▸ **Exercise description**:
The copy must hold every line from the one with "Where should I" through the end of the listing, word for word, and must hold no pictures.

** Source information follows **

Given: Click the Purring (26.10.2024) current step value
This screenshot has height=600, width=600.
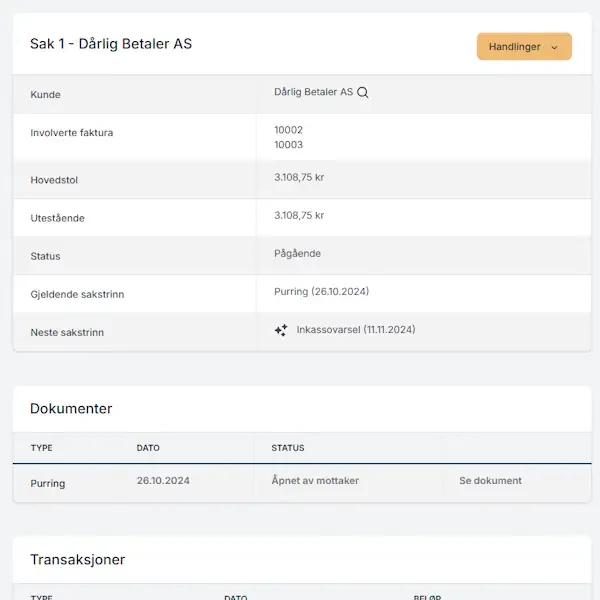Looking at the screenshot, I should click(321, 292).
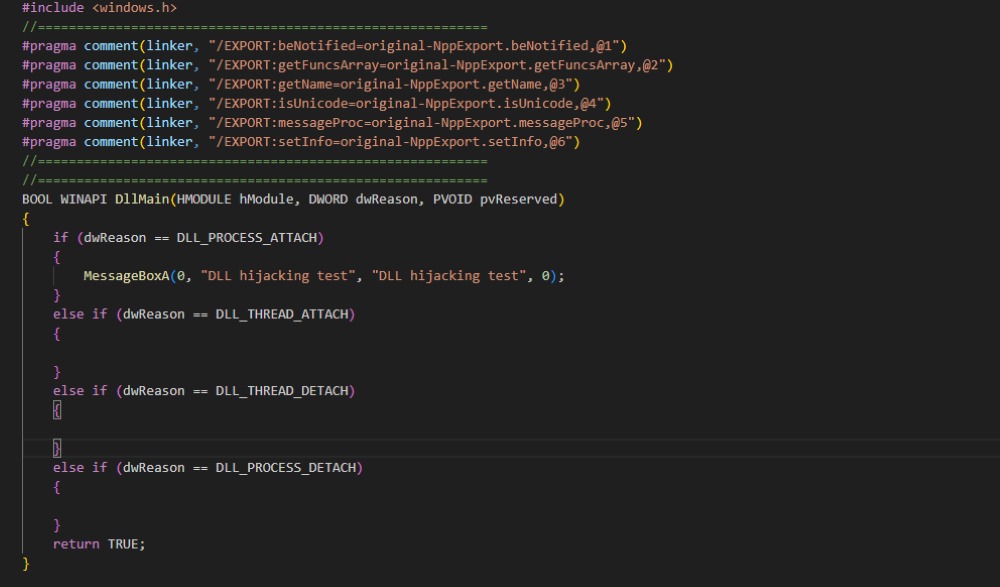The image size is (1000, 587).
Task: Click the return TRUE statement
Action: pyautogui.click(x=99, y=544)
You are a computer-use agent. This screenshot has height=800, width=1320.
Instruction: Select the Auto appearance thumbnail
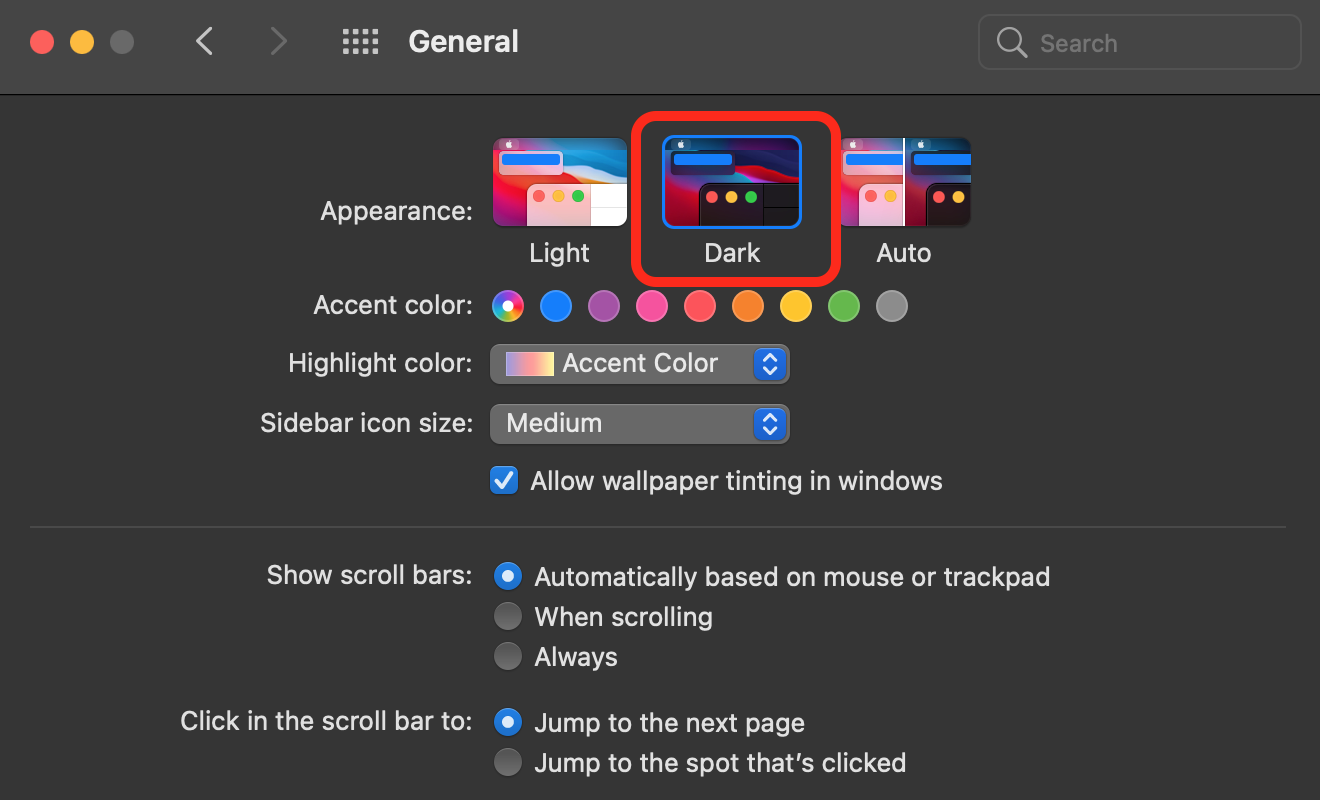[904, 182]
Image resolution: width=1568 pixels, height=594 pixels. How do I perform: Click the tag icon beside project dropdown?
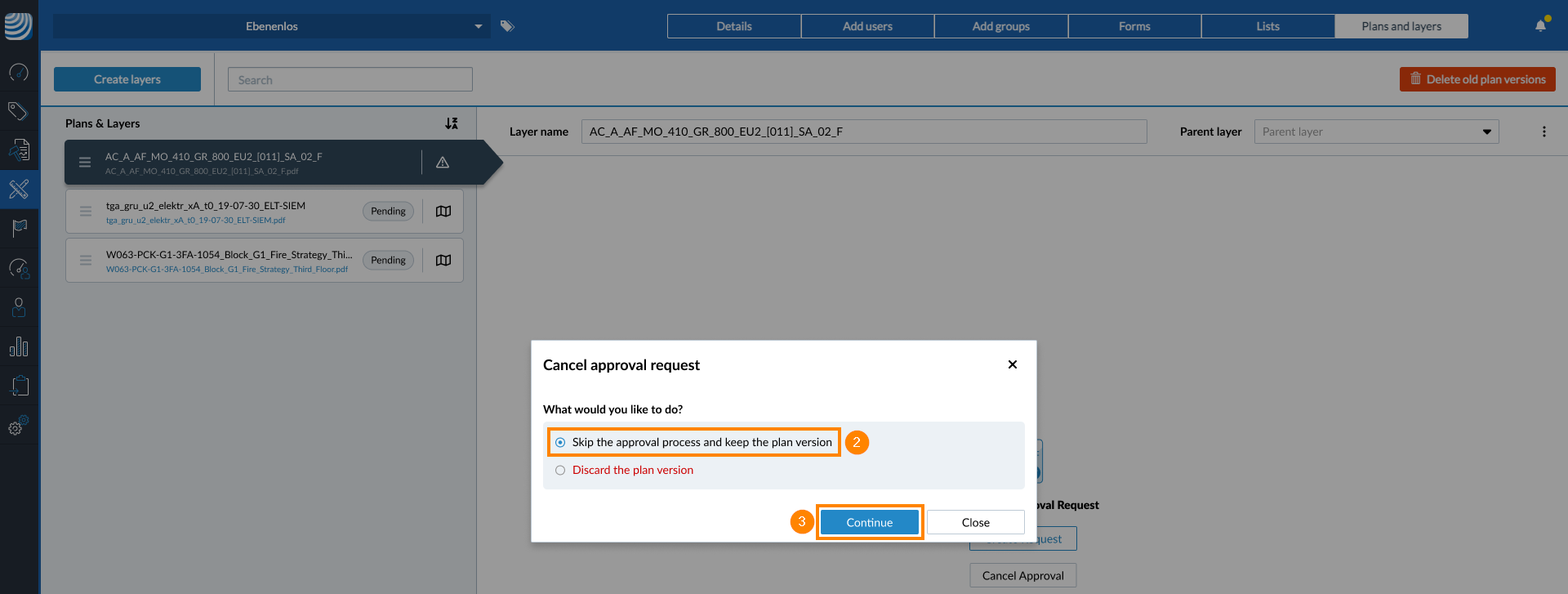pos(507,26)
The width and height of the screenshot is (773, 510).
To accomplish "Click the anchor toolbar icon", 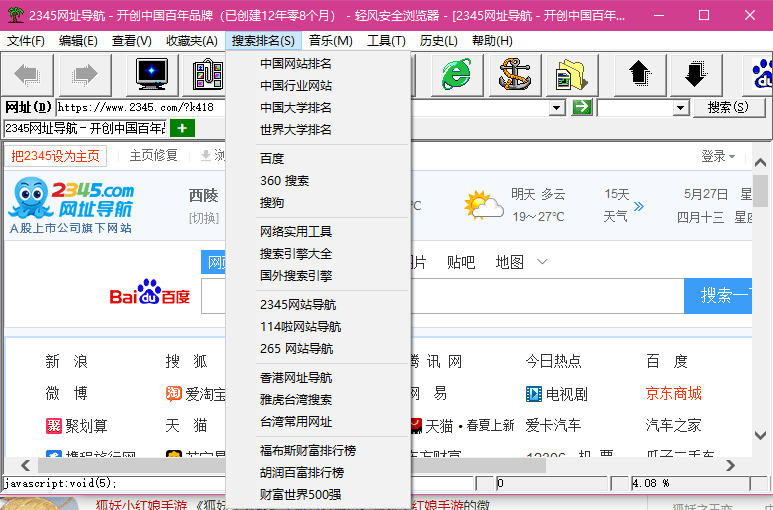I will click(515, 73).
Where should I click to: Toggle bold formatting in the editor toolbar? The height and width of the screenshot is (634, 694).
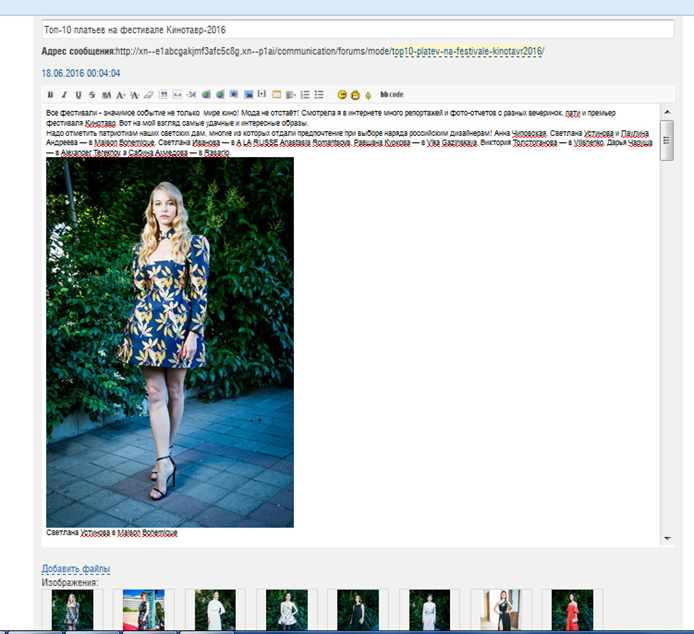click(50, 94)
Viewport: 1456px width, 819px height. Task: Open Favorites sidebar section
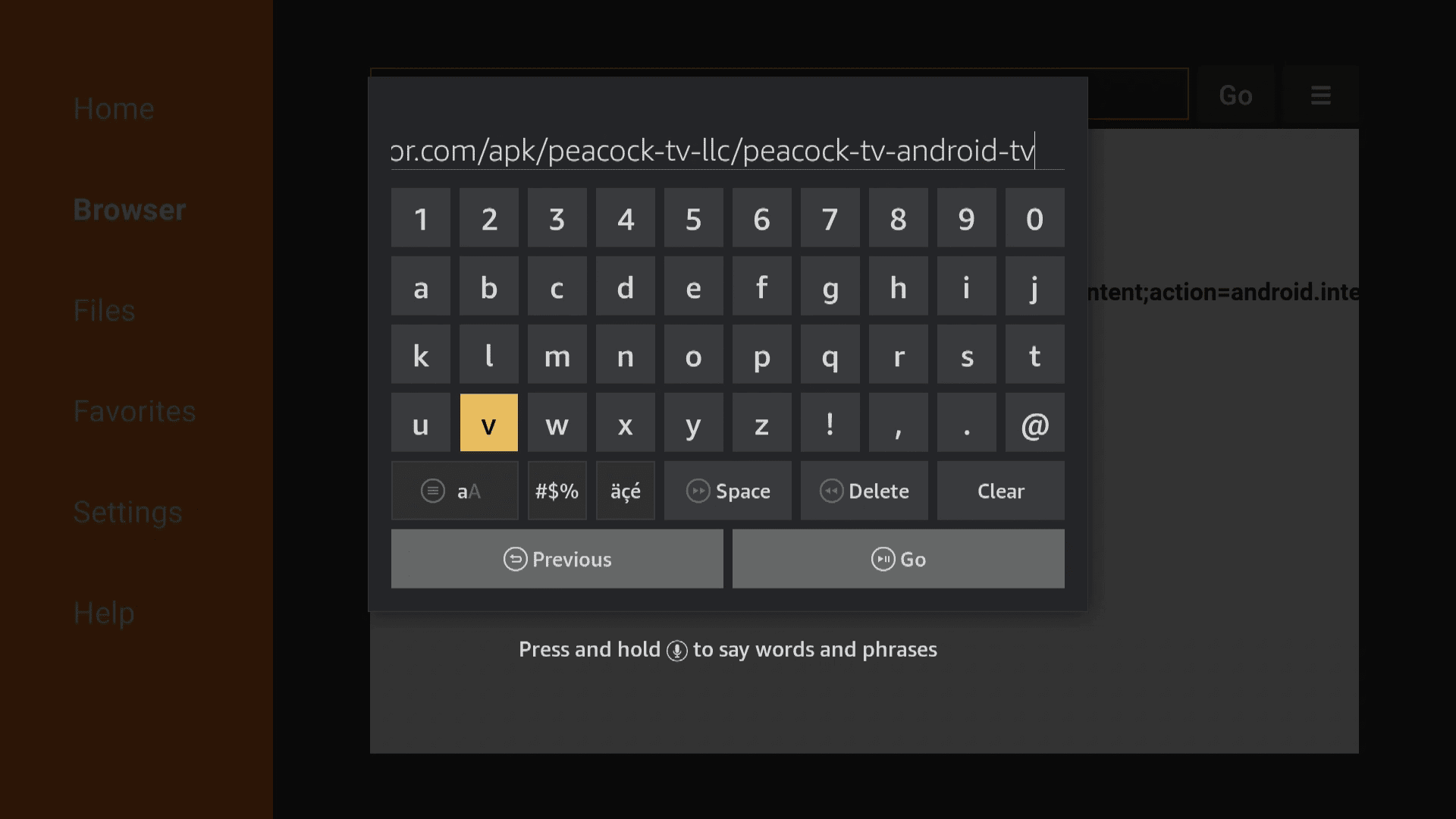coord(135,409)
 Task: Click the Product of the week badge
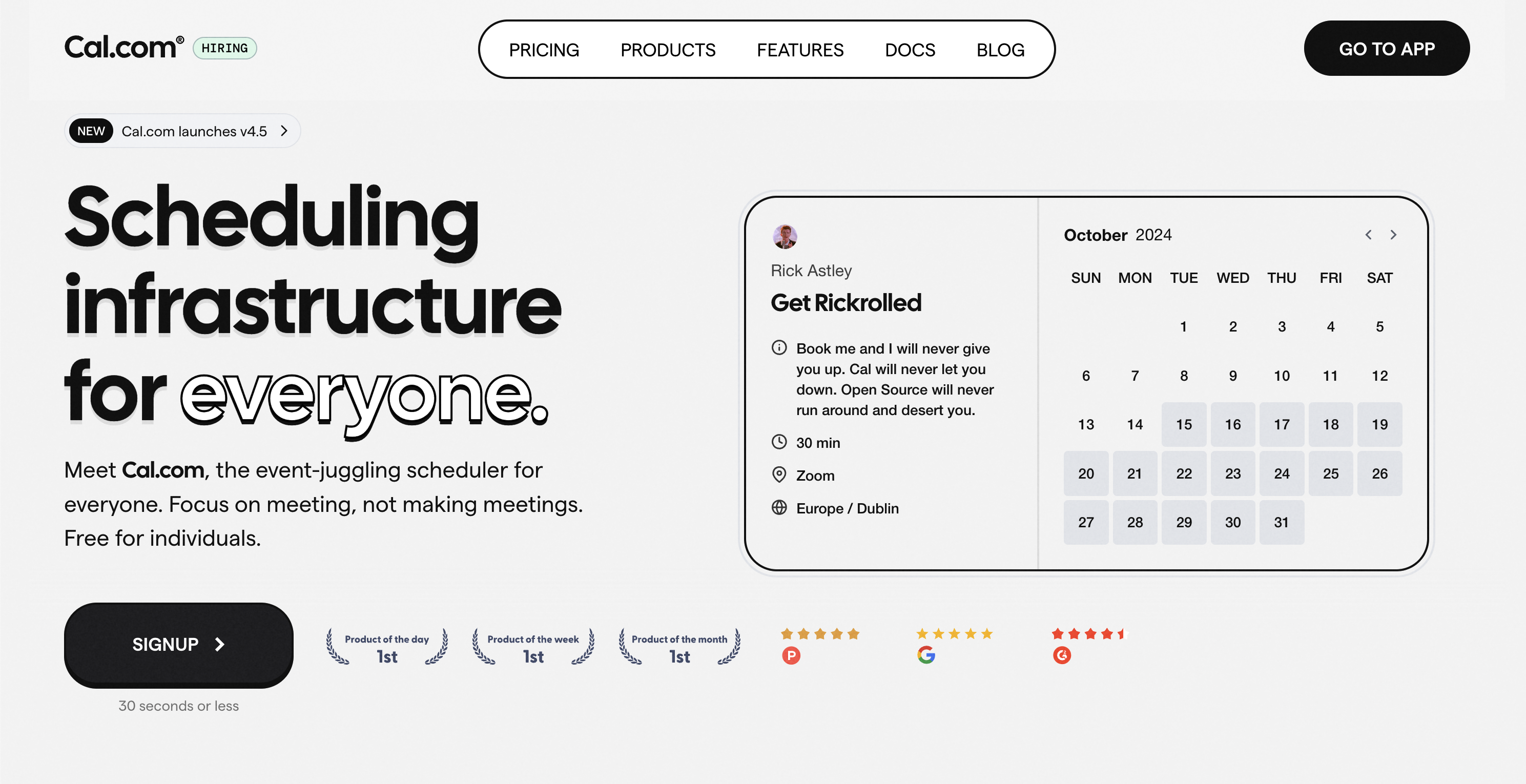click(532, 647)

** End of Source information **

▸ **Solution to this exercise**:
Where should I click to: Toggle bold formatting in the editor toolbar? The height and width of the screenshot is (634, 694).
click(50, 94)
Viewport: 1456px width, 819px height. Task: Open Favorites sidebar section
coord(135,409)
 Task: Click the Product of the week badge
click(532, 647)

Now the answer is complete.